Los funcionarios engañaron y pusieron a hablar mentiras al presidente

El pasado 27 de febrero, el presidente Luis Abinader acudió al Congreso Nacional y allí rindió cuentas al pueblo sobre su ejecución de gobierno en el período comprendido entre el 27 de febrero de 2025 y el 27 de febrero de 2026.
Fue una extensa exposición del mandatario dominicano, dando detalles e informaciones sobre su labor de invertir los fondos públicos en obras y prioridades del pueblo.
El señor Abinader enumeró campos, secciones, municipios y provincias donde la presencia del gobierno ha sido una realidad.
Ahora vienen las preguntas, y el propio presidente debe responder y aclarar confusiones. Presidente, faltan obras. Hay algunas concluidas, pero hay centenares a medio construir o abandonadas.
Parece que el primer mandatario de la República Dominicana está rodeado de enemigos y conspiradores.
Anunció cientos de obras (hospitales, escuelas, carreteras, caminos vecinales, acueductos, etc.) como construidas y concluidas en este año anterior.
De inmediato, comunidades como San José de Ocoa, San Juan, Santiago, Santo Domingo, San Cristóbal, entre otras, desmienten al gobierno sus aseveraciones.

Es tan grave la situación que obras ejecutadas e inauguradas en otros gobiernos, como el hospital público de Bonao, construido en la gestión de Danilo Medina, pusieron al presidente Abinader a desinformar a su propio pueblo.
En Ocoa, por ejemplo, una zona agrícola afectada por las lluvias, sus munícipes esperan que el Ministerio de Obras Públicas concluya y termine con la incomunicación vial que los afecta y merma la producción alimentaria.
Esas obras están en un 50 % de ejecución, e incluso paralizadas, y sin embargo Abinader afirmó, en acto solemne ante la Asamblea Nacional, que están finalizadas.
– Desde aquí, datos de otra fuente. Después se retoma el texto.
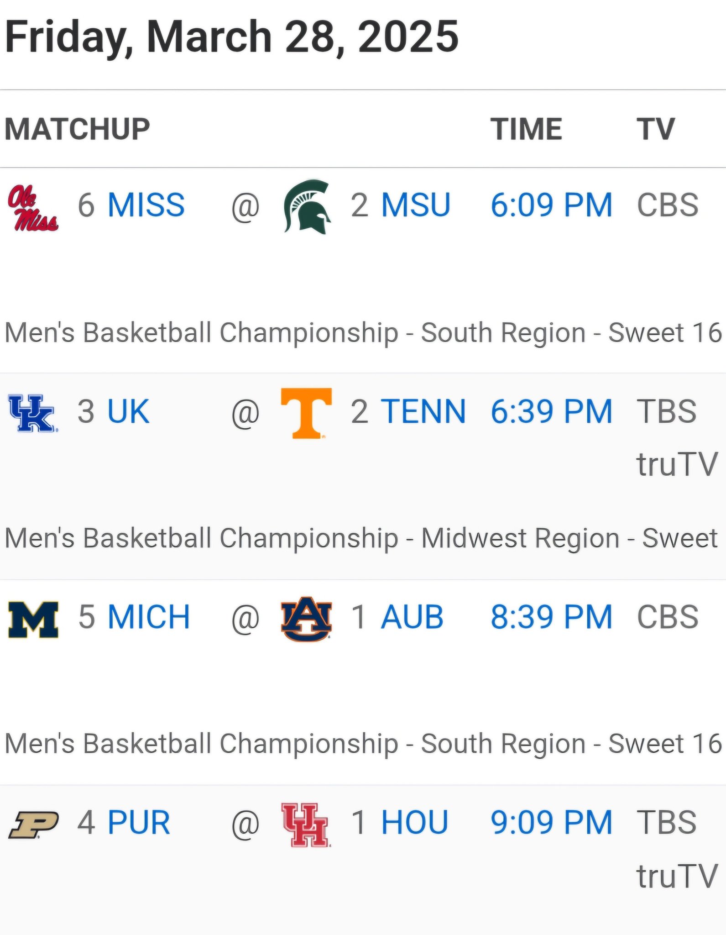Click the Michigan State Spartan helmet logo
The height and width of the screenshot is (935, 726).
[307, 207]
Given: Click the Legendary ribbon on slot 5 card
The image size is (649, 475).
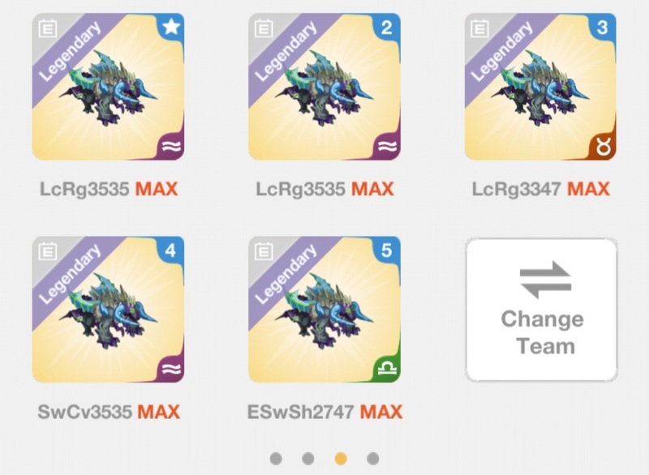Looking at the screenshot, I should pos(286,274).
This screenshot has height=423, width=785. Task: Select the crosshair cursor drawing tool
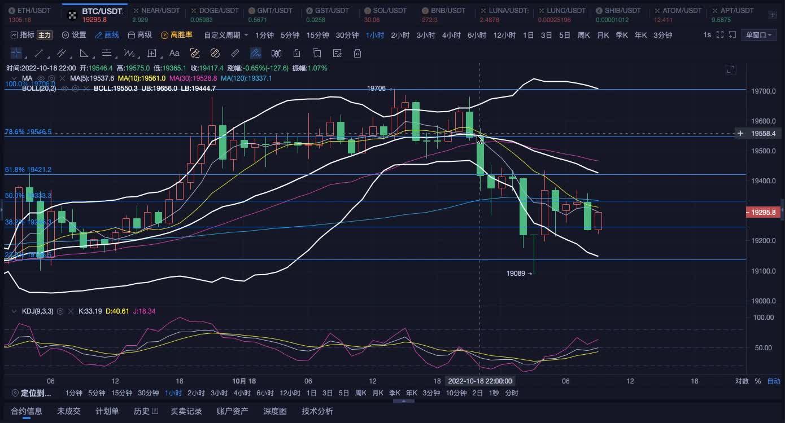click(16, 54)
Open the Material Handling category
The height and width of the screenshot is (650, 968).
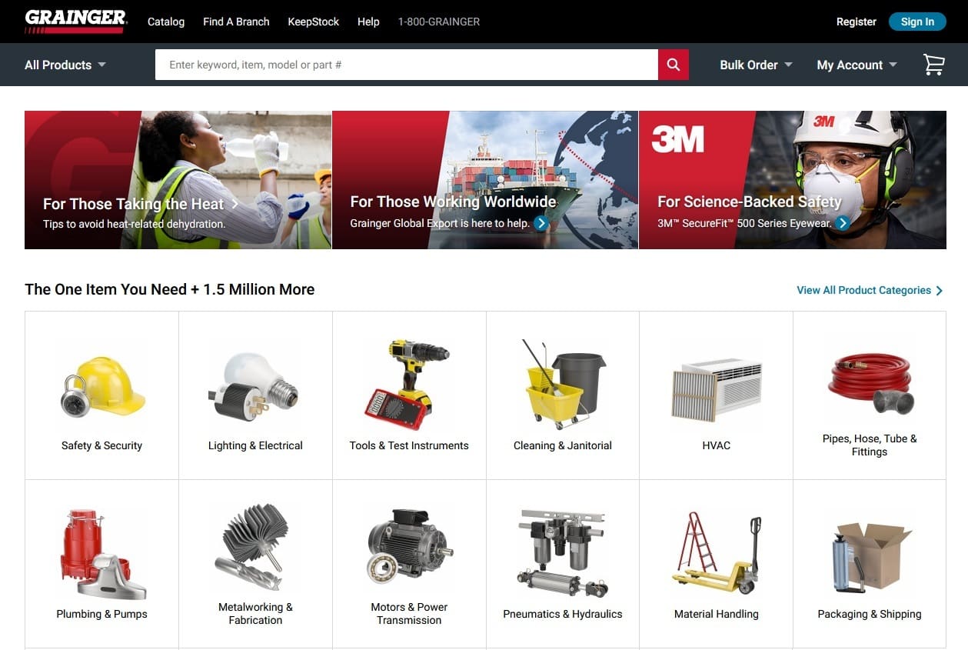716,563
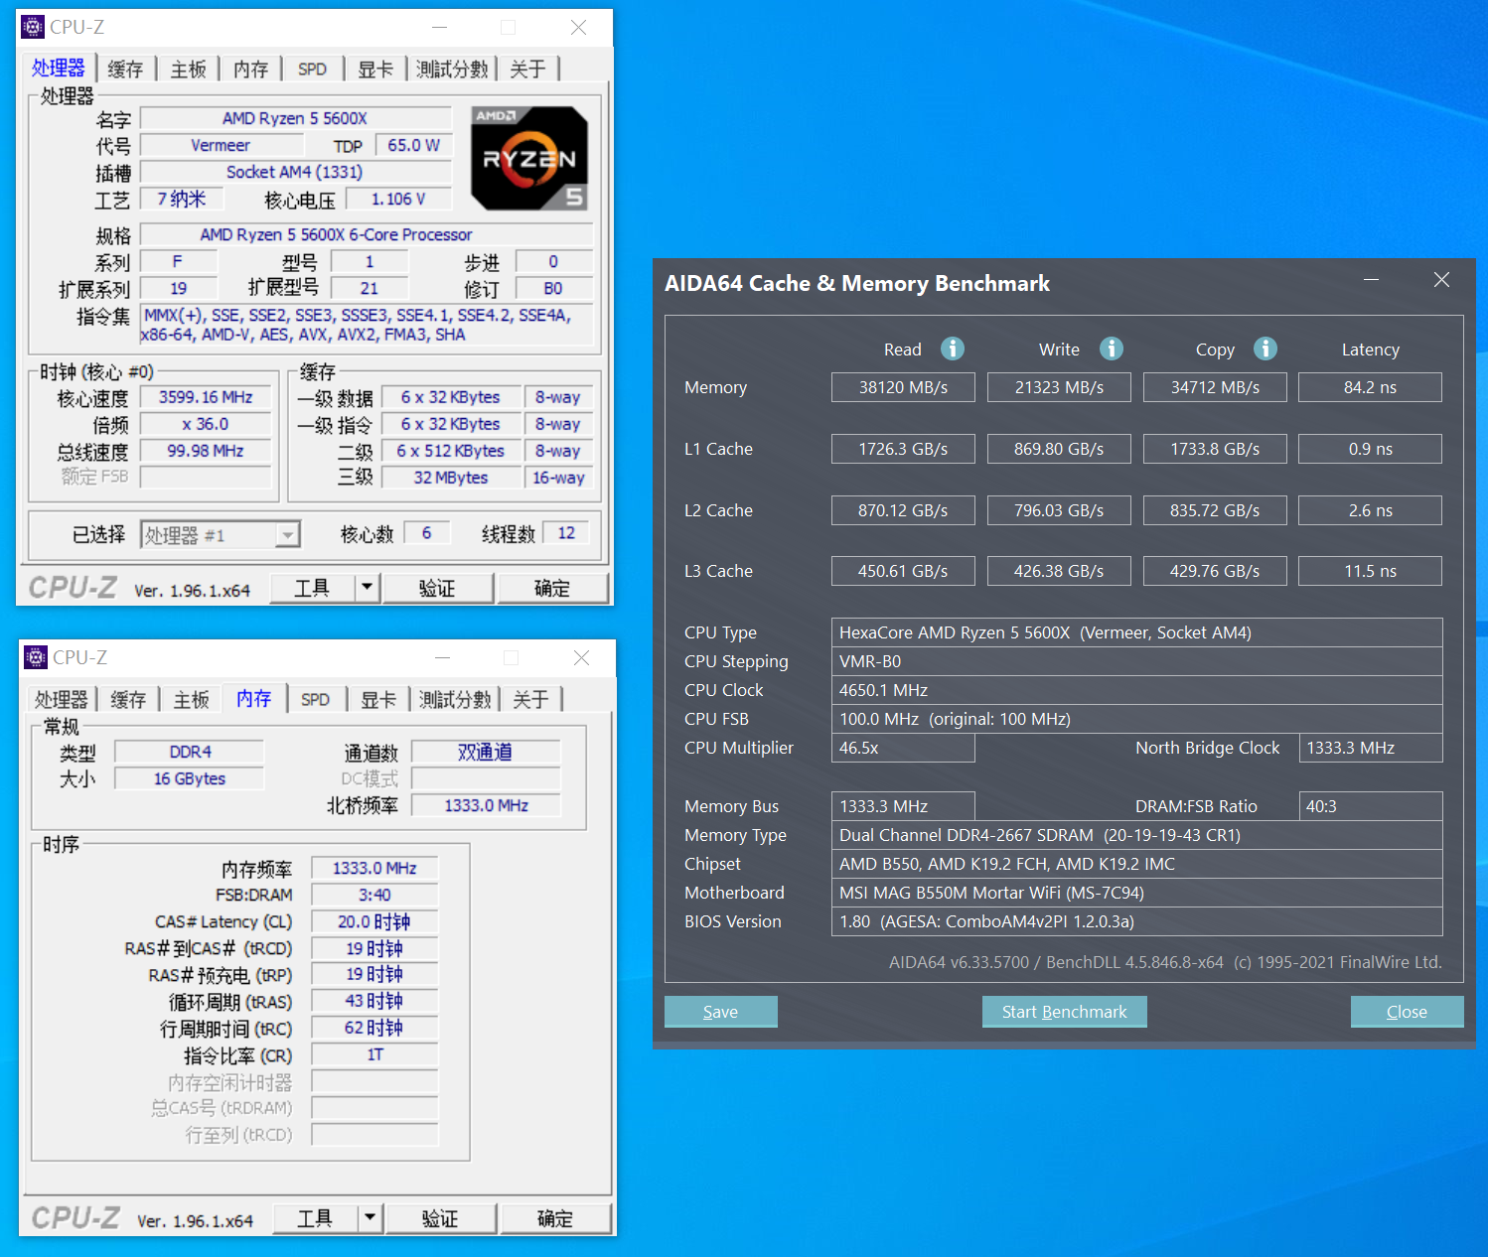Expand the 工具 arrow in bottom CPU-Z window
Screen dimensions: 1488x1257
pos(370,1218)
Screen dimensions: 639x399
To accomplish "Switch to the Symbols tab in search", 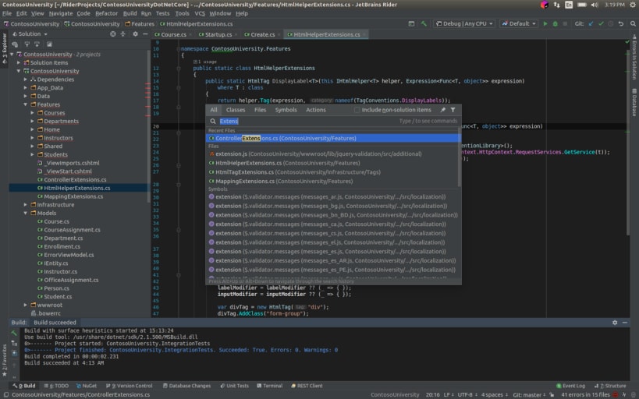I will point(286,110).
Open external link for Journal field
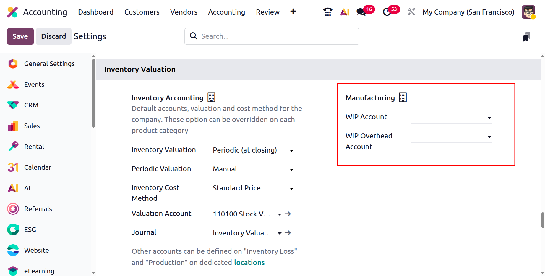The image size is (545, 276). click(288, 233)
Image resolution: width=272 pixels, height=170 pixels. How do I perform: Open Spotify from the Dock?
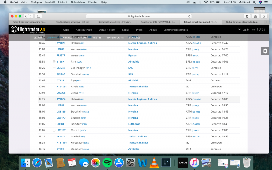click(107, 162)

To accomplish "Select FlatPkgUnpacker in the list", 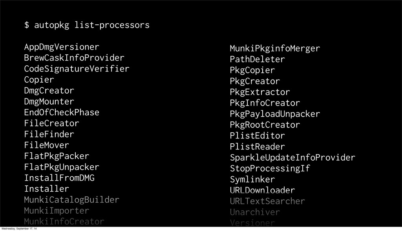I will pyautogui.click(x=62, y=167).
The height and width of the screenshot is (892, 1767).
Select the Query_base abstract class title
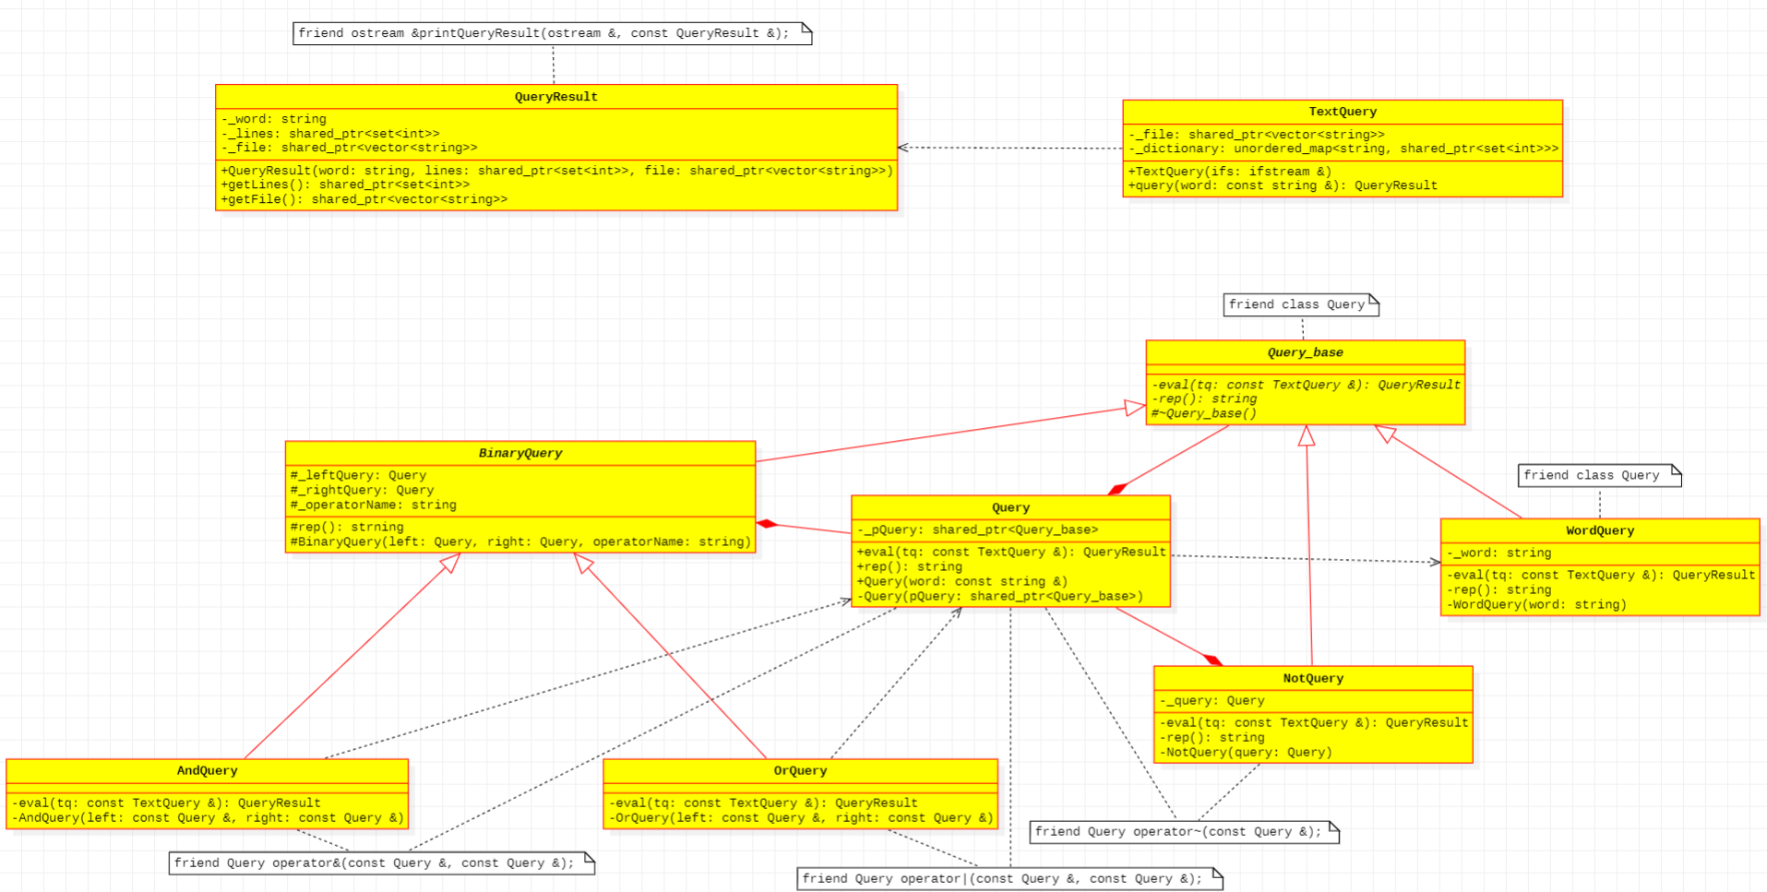[1305, 352]
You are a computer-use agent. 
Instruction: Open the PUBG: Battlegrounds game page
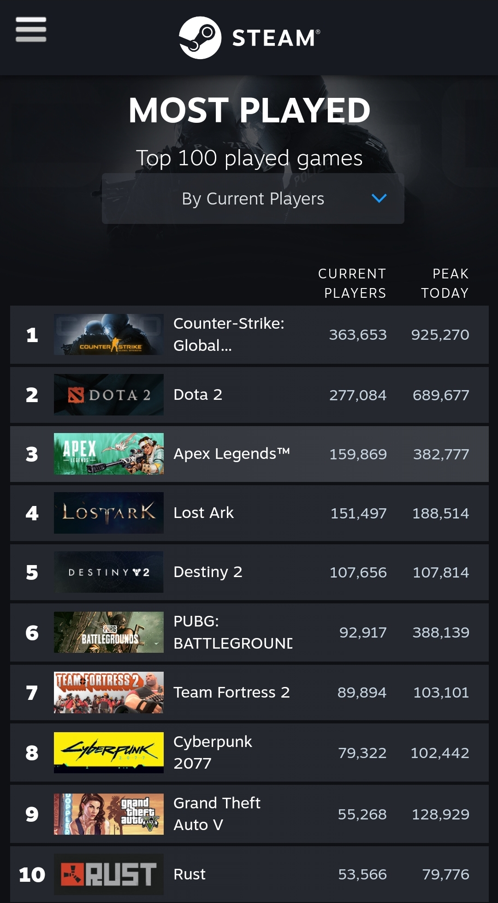232,631
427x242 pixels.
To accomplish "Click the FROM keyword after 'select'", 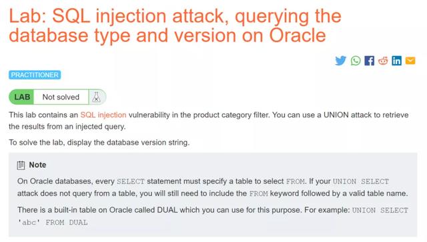I will pos(295,181).
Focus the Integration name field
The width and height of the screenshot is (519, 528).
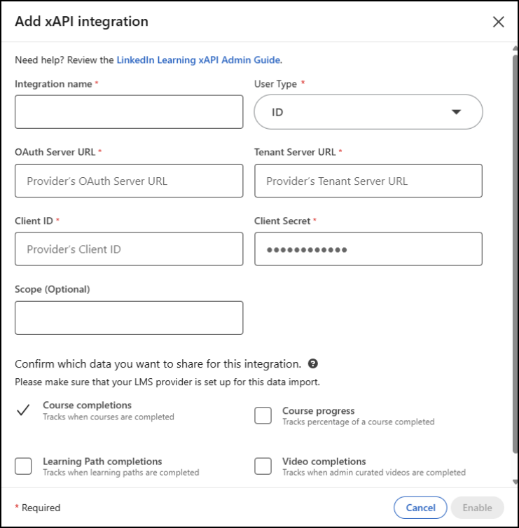coord(129,112)
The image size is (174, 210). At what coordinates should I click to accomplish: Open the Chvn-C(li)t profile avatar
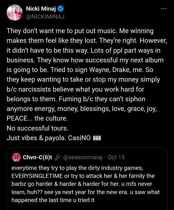pos(17,157)
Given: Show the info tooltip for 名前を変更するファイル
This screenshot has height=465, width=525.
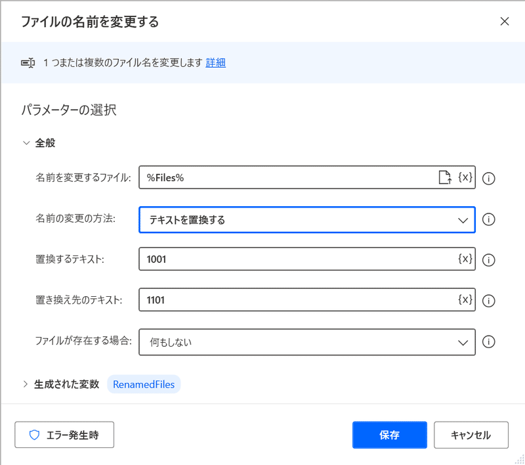Looking at the screenshot, I should (x=488, y=178).
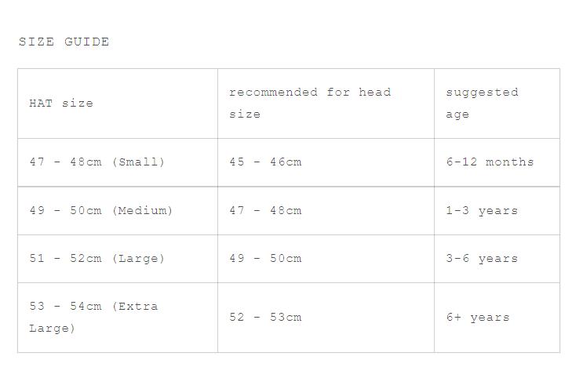Click the 6-12 months age cell
This screenshot has height=367, width=583.
click(497, 162)
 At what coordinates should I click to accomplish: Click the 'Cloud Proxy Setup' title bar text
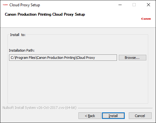(25, 5)
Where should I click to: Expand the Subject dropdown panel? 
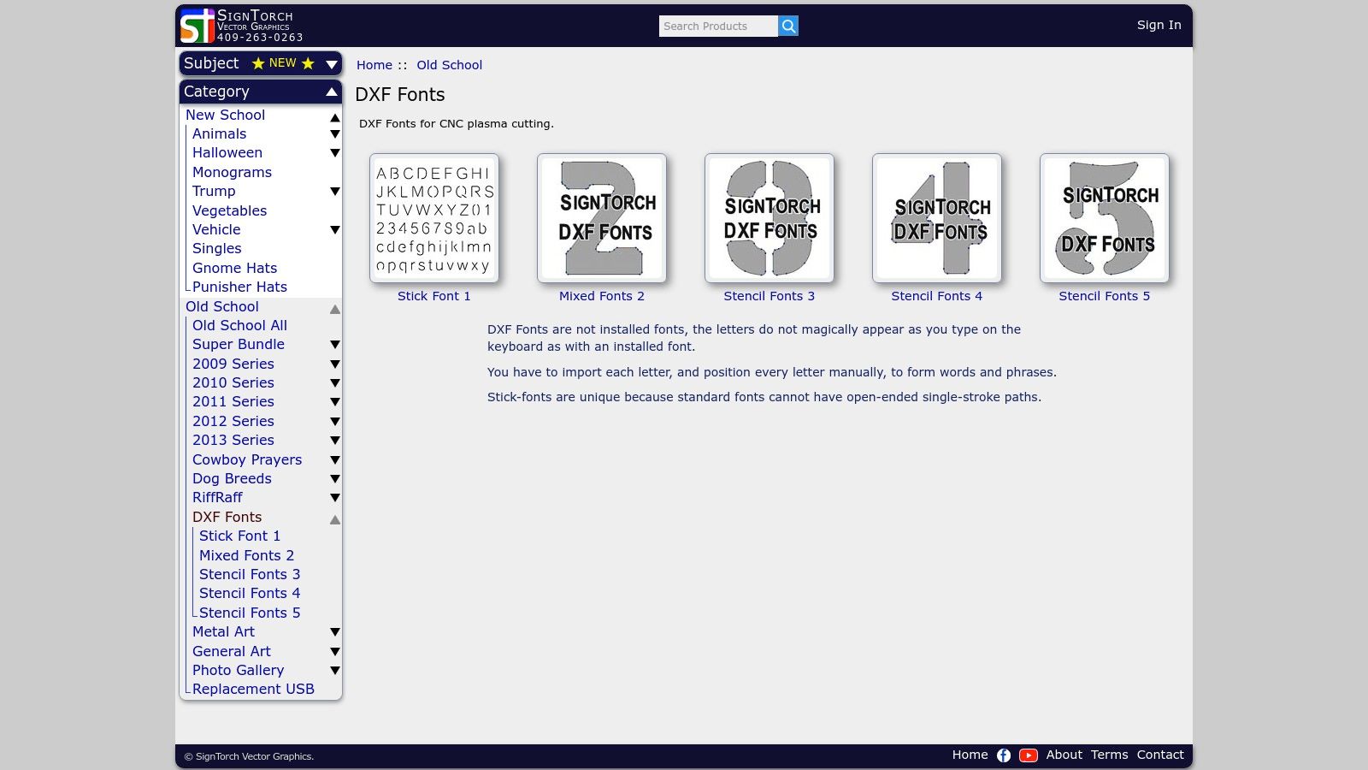331,64
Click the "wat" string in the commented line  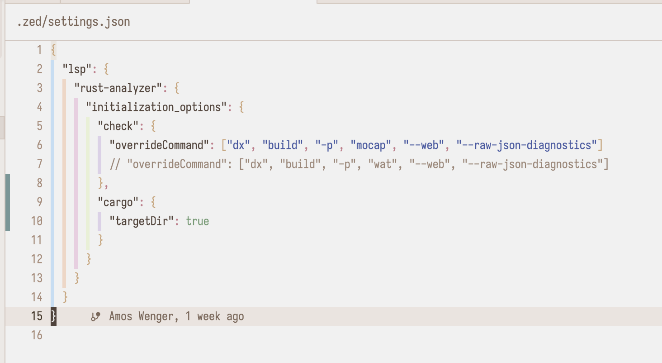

Ante tantos engaños, manipulación y mentiras, de esos malos funcionarios que han engañado al presidente Abinader y al propio país, lo mínimo que procede es una cancelación o destitución masiva de esos fariseos, malos servidores públicos y enemigos jurados del pueblo dominicano y de su gobierno.
Presidente Abinader, no siga cargando pesadas cruces de impíos malditos.